*** DOCUMENTO ***

O tempo quaresmal constitui uma oportunidade e um convite à conversão através da proposta de uma meditação sobre o carácter misterioso da existência do homem no mundo e sobre o sentido do seu agir. Este percurso, vivenciado num domínio de interioridade do “eu” individual, enquanto termo de referência do “outro” (enquanto “o outro do outro”), constitui-se como experiência da contingência; nesta experiência da contingência, como marca de uma fragilidade ontológica originária, o homem procura um novo sentido para a sua existência: este sentido é acolhido a partir do lugar onde o homem é homem e onde se faz homem; mas o homem não está fechado no seu “eu”, como contingência absoluta, dobrado sobre si mesmo; e é aí, precisamente, que a transcendência aparece, primeiramente, como uma dimensão fundante para o homem.
O homem acolhe-se na sua dimensão temporal, no tempo da sua história, lugar onde o homem se encontra, fora da plenitude do seu “ser outro”; todavia, o homem não se reconhece como uma “total fraqueza no coração do ser”; através da decifração das profundezas do seu desejo, o homem encontra, na visão cristã da vida, um sinal de eternidade: o cristianismo autentifica a visão da realidade, na medida em que se enraíza na experiência de um homem (Jesus Cristo) que, vindo de Deus, retorna a Ele, apontando o caminho que todo o homem deve seguir para se realizar segundo a sua verdade e autenticidade.
A não-reciprocidade, que se descobre como a lei da relação entre Deus e o homem, longe de abolir a relação inicial constitutiva, funda-a mais, determinando-a. Deus e o homem ficam plenamente comprometidos nesta relação, a um mesmo título, pois a verdade de Deus, entendida como plenitude em si, coincide, paradoxalmente, com o movimento pelo qual o homem se supera a si mesmo. Como contingência radical, o homem não pode ter o seu fundamento senão numa realidade que, de modo também radical, se encontra, a seu respeito, numa relação de alteridade.

*** MATERIAL FORNECIDO ***

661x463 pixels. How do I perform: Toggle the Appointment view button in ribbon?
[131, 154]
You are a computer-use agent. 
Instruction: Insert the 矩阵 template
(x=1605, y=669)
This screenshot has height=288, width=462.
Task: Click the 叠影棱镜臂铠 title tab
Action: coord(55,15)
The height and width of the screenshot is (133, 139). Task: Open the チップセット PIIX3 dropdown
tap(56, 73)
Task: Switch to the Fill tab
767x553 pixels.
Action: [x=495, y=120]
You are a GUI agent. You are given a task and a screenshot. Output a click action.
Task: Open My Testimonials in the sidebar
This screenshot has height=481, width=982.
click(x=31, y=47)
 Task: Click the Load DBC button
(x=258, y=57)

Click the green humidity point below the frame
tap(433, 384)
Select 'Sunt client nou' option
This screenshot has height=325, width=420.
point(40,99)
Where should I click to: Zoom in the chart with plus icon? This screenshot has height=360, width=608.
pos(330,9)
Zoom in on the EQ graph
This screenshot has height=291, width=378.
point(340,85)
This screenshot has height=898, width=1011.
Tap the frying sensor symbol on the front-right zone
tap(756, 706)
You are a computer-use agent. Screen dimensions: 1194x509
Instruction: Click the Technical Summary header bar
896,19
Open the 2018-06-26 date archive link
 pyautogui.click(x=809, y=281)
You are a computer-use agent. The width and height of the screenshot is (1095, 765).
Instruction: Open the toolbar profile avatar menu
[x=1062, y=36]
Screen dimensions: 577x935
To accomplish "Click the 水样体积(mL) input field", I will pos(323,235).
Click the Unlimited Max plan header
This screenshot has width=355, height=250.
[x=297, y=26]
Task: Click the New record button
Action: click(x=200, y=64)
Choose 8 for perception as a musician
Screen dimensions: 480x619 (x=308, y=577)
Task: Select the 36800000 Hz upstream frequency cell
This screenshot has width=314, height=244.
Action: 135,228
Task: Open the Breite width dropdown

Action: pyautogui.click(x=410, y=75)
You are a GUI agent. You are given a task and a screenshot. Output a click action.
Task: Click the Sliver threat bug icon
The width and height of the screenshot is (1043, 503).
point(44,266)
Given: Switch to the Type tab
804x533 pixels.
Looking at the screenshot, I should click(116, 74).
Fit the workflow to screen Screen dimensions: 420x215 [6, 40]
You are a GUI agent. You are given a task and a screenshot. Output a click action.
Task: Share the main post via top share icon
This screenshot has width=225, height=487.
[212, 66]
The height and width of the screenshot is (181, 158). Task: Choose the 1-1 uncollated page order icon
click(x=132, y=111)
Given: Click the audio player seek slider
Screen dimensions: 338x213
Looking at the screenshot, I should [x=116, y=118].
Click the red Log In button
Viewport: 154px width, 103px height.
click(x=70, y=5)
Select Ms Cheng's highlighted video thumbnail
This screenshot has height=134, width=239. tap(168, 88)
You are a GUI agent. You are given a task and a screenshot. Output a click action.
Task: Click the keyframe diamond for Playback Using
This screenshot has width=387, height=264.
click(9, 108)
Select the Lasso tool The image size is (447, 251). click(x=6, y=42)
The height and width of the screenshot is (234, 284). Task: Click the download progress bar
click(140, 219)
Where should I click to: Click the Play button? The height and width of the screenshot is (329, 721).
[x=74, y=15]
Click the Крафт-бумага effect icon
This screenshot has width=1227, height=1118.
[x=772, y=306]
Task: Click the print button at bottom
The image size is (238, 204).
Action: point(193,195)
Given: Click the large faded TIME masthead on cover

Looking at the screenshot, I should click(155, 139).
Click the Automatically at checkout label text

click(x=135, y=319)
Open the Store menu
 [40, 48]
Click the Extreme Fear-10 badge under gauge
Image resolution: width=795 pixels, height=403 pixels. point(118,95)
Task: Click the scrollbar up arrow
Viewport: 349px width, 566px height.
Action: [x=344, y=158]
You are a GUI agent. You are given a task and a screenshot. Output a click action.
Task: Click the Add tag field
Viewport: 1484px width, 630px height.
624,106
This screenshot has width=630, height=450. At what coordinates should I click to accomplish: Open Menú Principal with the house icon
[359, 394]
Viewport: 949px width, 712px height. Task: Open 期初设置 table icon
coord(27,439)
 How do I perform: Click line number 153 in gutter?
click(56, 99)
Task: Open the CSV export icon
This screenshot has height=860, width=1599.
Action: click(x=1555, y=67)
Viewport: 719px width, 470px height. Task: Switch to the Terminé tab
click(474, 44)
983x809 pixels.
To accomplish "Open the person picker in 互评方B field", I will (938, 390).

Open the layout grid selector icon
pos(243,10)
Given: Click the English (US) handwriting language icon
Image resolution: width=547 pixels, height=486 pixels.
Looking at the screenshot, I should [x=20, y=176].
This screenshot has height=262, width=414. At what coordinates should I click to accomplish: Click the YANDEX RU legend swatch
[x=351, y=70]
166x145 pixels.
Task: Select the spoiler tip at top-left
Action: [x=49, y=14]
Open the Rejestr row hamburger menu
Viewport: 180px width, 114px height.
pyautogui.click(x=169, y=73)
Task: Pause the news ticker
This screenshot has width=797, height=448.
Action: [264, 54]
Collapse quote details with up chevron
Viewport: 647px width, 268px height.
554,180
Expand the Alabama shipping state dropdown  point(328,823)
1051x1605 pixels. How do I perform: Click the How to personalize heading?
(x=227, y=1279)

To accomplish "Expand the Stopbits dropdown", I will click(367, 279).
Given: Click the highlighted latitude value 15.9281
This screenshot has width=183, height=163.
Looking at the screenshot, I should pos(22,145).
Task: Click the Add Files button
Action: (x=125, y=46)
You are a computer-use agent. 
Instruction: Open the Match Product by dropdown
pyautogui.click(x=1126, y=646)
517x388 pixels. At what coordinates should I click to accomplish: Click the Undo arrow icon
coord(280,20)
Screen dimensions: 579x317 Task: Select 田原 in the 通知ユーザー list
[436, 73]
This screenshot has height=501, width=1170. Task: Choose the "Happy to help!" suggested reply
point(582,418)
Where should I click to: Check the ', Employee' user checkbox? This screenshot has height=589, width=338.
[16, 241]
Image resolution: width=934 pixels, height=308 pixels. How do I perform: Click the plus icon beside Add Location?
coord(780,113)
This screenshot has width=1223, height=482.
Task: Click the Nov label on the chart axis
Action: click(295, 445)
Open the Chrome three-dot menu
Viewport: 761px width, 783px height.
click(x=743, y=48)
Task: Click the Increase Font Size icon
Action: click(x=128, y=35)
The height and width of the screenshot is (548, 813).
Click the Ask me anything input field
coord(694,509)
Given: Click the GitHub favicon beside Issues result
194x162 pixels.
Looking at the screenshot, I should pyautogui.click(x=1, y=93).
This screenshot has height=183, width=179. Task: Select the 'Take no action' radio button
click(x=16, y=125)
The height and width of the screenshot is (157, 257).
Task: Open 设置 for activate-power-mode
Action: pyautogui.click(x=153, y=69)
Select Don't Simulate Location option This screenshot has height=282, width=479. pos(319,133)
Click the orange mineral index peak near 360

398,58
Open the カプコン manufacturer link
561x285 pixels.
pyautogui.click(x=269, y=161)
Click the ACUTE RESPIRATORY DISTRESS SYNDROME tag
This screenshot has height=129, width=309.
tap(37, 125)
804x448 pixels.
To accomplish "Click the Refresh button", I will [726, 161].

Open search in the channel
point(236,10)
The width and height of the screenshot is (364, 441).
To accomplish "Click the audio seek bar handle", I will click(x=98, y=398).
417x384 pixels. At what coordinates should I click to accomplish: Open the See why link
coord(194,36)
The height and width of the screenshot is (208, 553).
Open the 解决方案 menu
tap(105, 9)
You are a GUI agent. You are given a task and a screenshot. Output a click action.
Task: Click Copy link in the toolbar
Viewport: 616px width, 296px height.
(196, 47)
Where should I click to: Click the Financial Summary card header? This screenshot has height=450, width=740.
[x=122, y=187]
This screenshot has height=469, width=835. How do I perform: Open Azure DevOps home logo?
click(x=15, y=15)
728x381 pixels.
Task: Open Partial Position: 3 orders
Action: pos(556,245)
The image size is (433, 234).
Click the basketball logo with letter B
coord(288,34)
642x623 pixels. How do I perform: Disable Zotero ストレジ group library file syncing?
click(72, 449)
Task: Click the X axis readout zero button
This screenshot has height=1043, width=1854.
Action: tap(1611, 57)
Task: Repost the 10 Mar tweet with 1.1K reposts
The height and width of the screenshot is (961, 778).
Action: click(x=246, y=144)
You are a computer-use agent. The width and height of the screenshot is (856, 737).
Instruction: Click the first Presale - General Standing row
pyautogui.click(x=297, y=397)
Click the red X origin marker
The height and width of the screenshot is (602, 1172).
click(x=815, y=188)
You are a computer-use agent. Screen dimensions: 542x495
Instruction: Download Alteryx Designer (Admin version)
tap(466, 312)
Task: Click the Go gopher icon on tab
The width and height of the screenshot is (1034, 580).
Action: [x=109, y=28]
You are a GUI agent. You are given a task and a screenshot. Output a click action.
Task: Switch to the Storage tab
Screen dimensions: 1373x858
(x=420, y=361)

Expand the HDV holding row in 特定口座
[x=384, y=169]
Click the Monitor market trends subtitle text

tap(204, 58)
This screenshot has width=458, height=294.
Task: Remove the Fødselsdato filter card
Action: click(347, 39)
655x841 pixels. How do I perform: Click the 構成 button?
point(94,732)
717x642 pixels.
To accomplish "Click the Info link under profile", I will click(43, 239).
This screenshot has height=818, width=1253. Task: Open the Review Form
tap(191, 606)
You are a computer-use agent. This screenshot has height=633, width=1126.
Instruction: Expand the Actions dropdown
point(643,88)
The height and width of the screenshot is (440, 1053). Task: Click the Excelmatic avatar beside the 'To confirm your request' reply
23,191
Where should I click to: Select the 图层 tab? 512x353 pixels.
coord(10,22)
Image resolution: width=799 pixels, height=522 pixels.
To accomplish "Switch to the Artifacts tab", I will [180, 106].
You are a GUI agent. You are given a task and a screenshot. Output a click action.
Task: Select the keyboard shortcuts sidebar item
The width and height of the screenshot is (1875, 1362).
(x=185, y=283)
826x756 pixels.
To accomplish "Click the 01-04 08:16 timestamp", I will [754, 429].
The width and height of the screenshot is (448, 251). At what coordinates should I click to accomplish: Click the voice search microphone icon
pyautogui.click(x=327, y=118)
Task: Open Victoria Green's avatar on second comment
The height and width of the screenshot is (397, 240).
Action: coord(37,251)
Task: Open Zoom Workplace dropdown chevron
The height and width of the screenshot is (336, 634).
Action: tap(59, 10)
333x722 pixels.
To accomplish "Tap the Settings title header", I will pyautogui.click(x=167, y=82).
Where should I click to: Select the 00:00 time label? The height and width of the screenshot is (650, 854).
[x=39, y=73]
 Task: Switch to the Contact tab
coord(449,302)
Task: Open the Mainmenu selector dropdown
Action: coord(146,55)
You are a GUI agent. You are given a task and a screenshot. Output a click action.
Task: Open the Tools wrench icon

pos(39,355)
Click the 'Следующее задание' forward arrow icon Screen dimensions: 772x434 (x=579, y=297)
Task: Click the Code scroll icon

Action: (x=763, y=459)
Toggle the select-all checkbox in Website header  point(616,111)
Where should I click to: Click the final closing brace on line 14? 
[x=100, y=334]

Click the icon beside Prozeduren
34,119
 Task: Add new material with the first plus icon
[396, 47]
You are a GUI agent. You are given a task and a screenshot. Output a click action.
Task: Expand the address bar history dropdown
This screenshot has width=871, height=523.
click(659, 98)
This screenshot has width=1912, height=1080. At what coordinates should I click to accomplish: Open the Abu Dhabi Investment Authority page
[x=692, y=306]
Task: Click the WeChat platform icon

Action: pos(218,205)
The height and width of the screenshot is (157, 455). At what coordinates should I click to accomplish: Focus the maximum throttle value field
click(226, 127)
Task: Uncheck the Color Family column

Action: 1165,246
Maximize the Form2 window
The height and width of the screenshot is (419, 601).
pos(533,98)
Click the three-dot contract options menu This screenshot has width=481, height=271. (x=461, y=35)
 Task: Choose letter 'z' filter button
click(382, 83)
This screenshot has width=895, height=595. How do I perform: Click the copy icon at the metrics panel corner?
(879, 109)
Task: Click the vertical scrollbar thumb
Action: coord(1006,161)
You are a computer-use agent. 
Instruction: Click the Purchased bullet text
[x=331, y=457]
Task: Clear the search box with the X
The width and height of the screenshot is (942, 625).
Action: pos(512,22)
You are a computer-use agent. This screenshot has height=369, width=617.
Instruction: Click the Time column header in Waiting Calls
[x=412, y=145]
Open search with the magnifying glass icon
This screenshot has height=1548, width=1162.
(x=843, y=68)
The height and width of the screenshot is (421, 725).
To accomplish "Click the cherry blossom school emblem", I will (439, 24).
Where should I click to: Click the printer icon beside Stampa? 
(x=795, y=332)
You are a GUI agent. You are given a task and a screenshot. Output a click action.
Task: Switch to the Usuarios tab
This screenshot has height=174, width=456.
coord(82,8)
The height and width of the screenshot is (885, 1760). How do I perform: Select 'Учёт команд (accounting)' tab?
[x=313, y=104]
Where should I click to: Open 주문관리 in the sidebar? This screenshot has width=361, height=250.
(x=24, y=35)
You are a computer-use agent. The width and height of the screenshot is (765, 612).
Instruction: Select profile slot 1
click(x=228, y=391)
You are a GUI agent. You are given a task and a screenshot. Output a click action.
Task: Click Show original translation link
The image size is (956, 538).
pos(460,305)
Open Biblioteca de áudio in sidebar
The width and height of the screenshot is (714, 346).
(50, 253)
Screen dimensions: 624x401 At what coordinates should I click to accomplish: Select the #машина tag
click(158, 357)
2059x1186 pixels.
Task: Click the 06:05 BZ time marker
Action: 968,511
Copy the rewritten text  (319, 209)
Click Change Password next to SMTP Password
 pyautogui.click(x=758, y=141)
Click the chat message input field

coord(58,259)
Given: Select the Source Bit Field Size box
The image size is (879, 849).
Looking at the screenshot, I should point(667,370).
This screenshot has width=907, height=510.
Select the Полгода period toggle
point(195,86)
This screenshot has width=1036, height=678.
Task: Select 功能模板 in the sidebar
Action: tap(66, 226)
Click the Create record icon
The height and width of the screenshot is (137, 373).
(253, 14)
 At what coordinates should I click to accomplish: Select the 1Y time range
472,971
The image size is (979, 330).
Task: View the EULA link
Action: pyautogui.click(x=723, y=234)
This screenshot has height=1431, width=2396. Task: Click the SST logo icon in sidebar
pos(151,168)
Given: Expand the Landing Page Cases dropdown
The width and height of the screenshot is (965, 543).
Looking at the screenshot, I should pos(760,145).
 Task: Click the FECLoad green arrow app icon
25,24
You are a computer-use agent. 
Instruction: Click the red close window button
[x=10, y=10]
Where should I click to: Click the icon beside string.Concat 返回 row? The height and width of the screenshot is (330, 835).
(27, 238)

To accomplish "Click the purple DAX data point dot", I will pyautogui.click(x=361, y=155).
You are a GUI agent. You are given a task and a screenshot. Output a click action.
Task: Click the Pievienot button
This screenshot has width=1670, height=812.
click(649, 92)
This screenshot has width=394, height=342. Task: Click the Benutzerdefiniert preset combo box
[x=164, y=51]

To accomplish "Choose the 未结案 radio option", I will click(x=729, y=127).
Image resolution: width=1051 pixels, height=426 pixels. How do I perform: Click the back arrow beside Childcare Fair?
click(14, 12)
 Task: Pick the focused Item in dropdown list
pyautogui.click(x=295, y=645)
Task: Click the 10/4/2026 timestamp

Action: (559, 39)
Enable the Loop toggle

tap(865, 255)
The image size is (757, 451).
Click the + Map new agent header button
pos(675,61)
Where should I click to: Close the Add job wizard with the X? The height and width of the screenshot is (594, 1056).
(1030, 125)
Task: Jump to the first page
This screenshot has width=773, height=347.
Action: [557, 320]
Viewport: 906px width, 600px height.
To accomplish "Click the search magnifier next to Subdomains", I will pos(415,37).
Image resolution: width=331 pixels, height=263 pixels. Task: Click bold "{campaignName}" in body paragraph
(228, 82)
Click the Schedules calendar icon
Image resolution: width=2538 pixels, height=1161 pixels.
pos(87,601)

***

### OBJETIVOS
A – Reescreva de forma mais concisa o parágrafo do documento que começa por "A não-reciprocidade, que se descobre", mantendo as ideias principais.
B – Reescale o trecho da listagem que vai da linha que contém "717x642 pixels." até a linha que contém "Action: coord(37,251)", ambas incluídas. Reproduza apenas essas linhas, pedidos incluídos, com cada coordenada das respostas multiplicada por 1,6 e arredondada para um número inteiro, com as metades arredondadas para cima.
O documento e a listagem não têm qualquer relação entre si.

### RESULTADOS FINAIS
A – A não-reciprocidade é a lei da relação entre Deus e o homem. Ela não abole a relação inicial constitutiva: funda-a e determina-a. Deus e o homem ficam plenamente comprometidos nessa relação, porque a verdade de Deus, como plenitude em si, coincide paradoxalmente com o movimento pelo qual o homem se supera. Sendo contingência radical, o homem só pode fundar-se numa realidade que está, em relação a ele, numa alteridade igualmente radical.

B –
717x642 pixels.
To accomplish "Click the Info link under profile", I will click(69, 382).
This screenshot has height=818, width=1253. Task: Open the Review Form
tap(306, 970)
You are a computer-use agent. This screenshot has height=633, width=1126.
Instruction: Expand the Actions dropdown
point(1029,141)
The height and width of the screenshot is (440, 1053). Task: Click the Excelmatic avatar beside the 'To confirm your request' reply
37,306
Where should I click to: Select the 图层 tab? 512x353 pixels.
coord(16,35)
Image resolution: width=799 pixels, height=522 pixels.
To accomplish "Switch to the Artifacts tab", I will [288, 170].
You are a GUI agent. You are given a task and a screenshot. Output a click action.
Task: Select the keyboard shortcuts sidebar item
The width and height of the screenshot is (1875, 1362).
(x=296, y=453)
826x756 pixels.
To accomplish "Click the 01-04 08:16 timestamp", I will [1206, 686].
The width and height of the screenshot is (448, 251). At what coordinates should I click to accomplish: Click the voice search microphone icon
pyautogui.click(x=523, y=189)
Task: Open Victoria Green's avatar on second comment
The height and width of the screenshot is (397, 240).
Action: coord(59,402)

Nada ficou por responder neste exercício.